I’d appreciate conformation from some of our friends at Microsoft – like the folks who own the HAL for amd64 these days – but from my brief research it sure looks to ME like the maximum length for a DMA transfer is limited to 2GB by the HAL.

Peter
OSR

“When I tried to put
PutScatterGatherList/GetScatterGatherList in my DPC, I kept getting BugCheck on
GetScatterGatherList. I figured that it was because I was in the wrong context
from the buffer alloc context. (buffer virt addresses were wrong)”

The virtual address in the MDL is used as a reference address if you want a partial SGL. It’s not referenced in any current-process-related way. Because of that, GetSGL should be safe to call in arbitrary DISPATCH_LEVEL context.

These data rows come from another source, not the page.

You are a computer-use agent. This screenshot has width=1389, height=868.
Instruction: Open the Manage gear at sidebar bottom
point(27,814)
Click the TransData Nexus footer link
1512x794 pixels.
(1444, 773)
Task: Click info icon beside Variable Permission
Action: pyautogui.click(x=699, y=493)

The CurrentVa argument of GetSGL is obtained from MmGetMdlVirtualAddress and desired offset. You can call it multiple times for smaller sizes (say, 1GB) and passing varying CurrentVa arguments (say, advancing it by 1GB every time).

Also, keep in mind that GetSGL theoretically (in unusual conditions) may not be synchronous. You should only continue in the callback function.

I wanted to put the question out again, before this thread falls much further into obscurity:

Has anyone done a DMA >2GB on Windows?

Or, more specifically, has anyone been able to specify a MaxTransferSize of >2GB? (to IoGetDmaAdapter() or WdfDmaEnablerCreate())

OK, I guess there’s than one question here… :wink: #3:
Can anyone confirm whether or not there is a 2GB hard limit imposed by OS/HAL??